MOSCOW, May 15 (RIA Novosti) - Moscow police will stop any attempts by organizers to hold an unauthorized gay parade due to take place in the Russian capital on May 16, a deputy head of the police public order department said Friday.
Earlier gay parade organizers said they would still go ahead with plans for a "Slavic gay parade," involving not only Russian nationals but guests from Belarus as well. The organizers have also called on foreigners attending the 2009 Eurovision Song Contest in Moscow to join them.
"Police officers have clear instructions to prevent public order violations, including the holding of an unsanctioned gay parade in Moscow. They will in line with the law take all necessary measures regarding those who attempt to violate public order," Police Maj. Gen. Leonid Vedenov said.
On May 7, the Moscow mayor's press secretary said: "The Moscow government is declaring that there has never been and never will be a gay parade in Moscow!"
Sergei Tsoi said such events are aimed at "not only destroying the moral foundations of our society but deliberately provoking disorder threatening the lives and security of Muscovites and guests to the capital."

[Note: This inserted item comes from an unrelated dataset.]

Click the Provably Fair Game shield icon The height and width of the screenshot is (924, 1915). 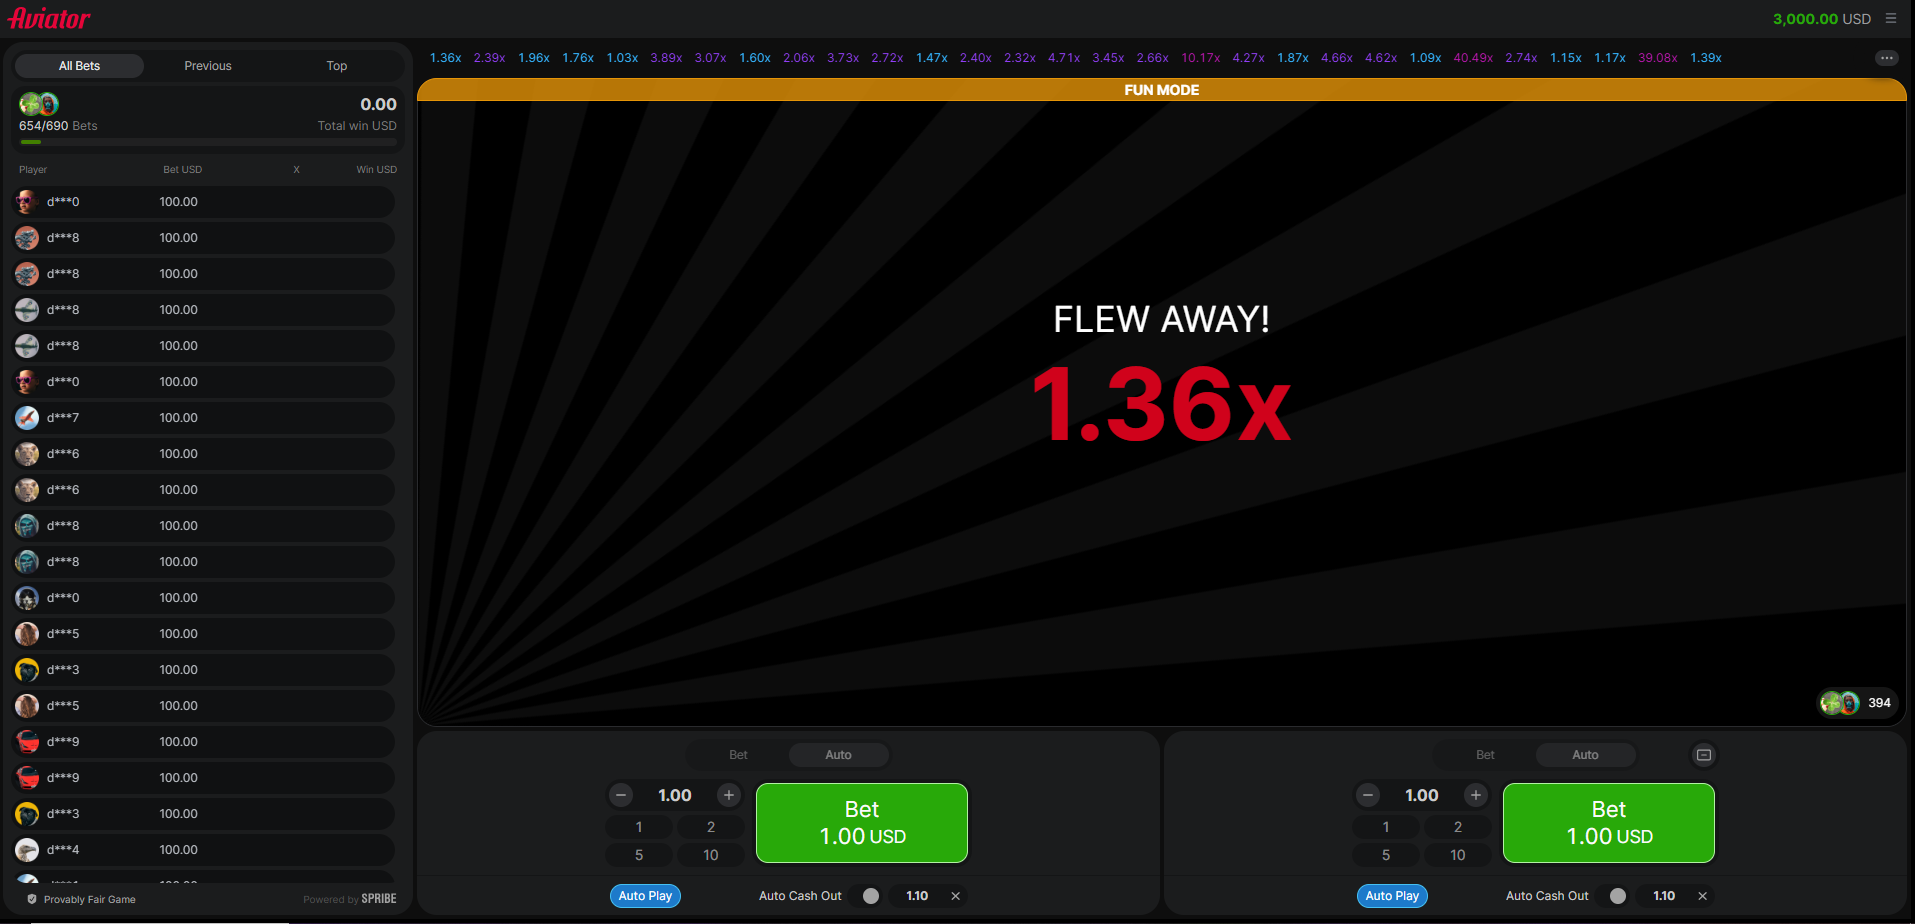click(32, 899)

The head of the Gay Russia Project, Nikolai Alekseyev, said earlier that several public gay events have been scheduled for May 16.
Over the past three years, the Moscow city authorities have rejected official applications by organizers seeking permission to hold gay parades, on the grounds that the event would interfere with the rights and everyday lives of ordinary Muscovites.
An unsanctioned gay parade took place on Moscow's main Tverskaya Street on June 1, 2008, gathering around 200 people, mostly journalists and curious passers-by. Thirteen people were detained by Moscow police.
Russian gay rights activists have appealed to the European Court of Human Rights five times against decisions by the Russian authorities to ban gay marches in May 2006 and May 2007, and three pickets in 2007.
Moscow Mayor Yury Luzhkov has branded gay parades "Satanic" and has vowed that they will never be permitted in the capital, while the Russian Orthodox Church and various far-right groups have vowed to halt any attempt to hold a march in support of gay rights in Russia.